━━━ EXTRAIT ━━━

Kaufmann insiste beaucoup sur le concept d’habitus repris par Bourdieu mais l’usage qu’en fait ce dernier lui semble rhétorique : chez Bourdieu, il y a deux conceptions de l’habitus, en tant que renforcement du comportement de l’individu, ou en tant que concept statistique et produit de stratégies. Pour Kaufmann, l’habitus selon Bourdieu connait donc de nombreuses limites : il n’explique ni le changement ni l’action individuelle et est incapable de rendre compte de la pluralité de l’individu (cf Lahire). L’habitus première manière selon Bourdieu s’applique donc assez bien aux sociétés traditionnelles mais pas aux sociétés contemporaines. A l’habitus, Kaufmann préfère la notion « d’habitude » en tant que « social intériorisé » et la notion de schème opératoire, c'est-à-dire d’actions qui sont incorporées et qui ne sont ni conscientes ni inconscientes.
De ce point de vue, la conscience de soi apparaitra à travers la « réflexivité individuelle » produite par la contradiction entre deux schèmes opératoires ou entre un schème opératoire et la pensée de l’individu : il y a alors nécessité d’interrogations de l’individu sur sa propre action.
Kaufmann ne conçoit pas l’individu comme une réalité figée mais comme un processus se situant entre les quatre pôles du « carré dialectique ». Ces quatre pôles peuvent être classés en deux pôles individuels, la « réflexivité individuelle » et le « patrimoine individuel d’habitudes » et deux pôles sociaux, la « réflexivité sociale » et les « cadres de la socialisation ». L’individu et la conscience de soi naissent des mouvements de ces quatre pôles et de leurs disjonctions.

━━━ DONNÉES EXTRAITES ━━━

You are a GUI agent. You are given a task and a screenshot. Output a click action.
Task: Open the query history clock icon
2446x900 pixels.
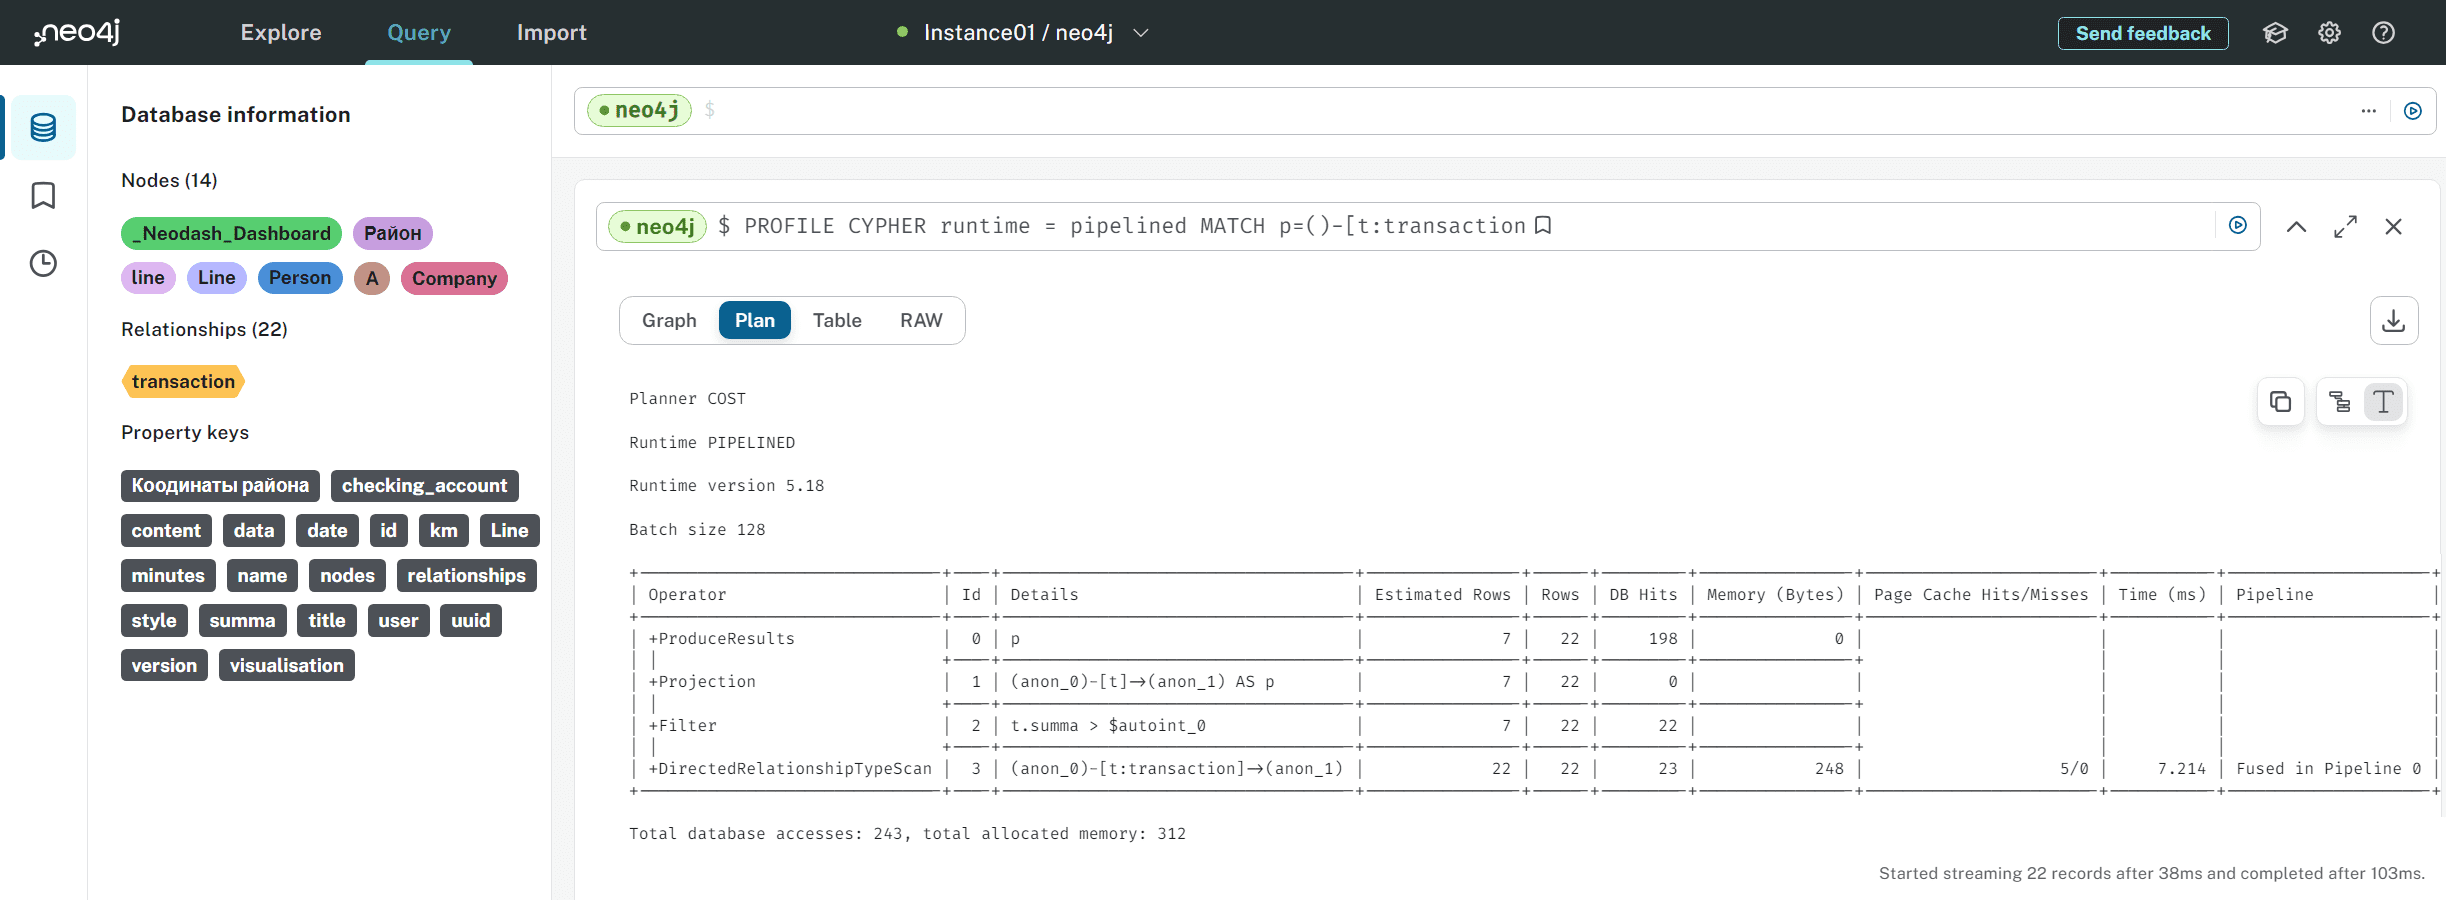43,264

━━━

### OBJECTIFS:
A - Énumérez les quatre pôles du « carré dialectique » que cite l'extrait.
B - Recopiez le passage de l'extrait qui commence aux mots « Kaufmann ne conçoit » et s'arrête après les mots « de leurs disjonctions. ».

### RÉPONSES:
A -
- la « réflexivité individuelle »
- le « patrimoine individuel d'habitudes »
- la « réflexivité sociale »
- les « cadres de la socialisation »

B -
Kaufmann ne conçoit pas l’individu comme une réalité figée mais comme un processus se situant entre les quatre pôles du « carré dialectique ». Ces quatre pôles peuvent être classés en deux pôles individuels, la « réflexivité individuelle » et le « patrimoine individuel d’habitudes » et deux pôles sociaux, la « réflexivité sociale » et les « cadres de la socialisation ». L’individu et la conscience de soi naissent des mouvements de ces quatre pôles et de leurs disjonctions.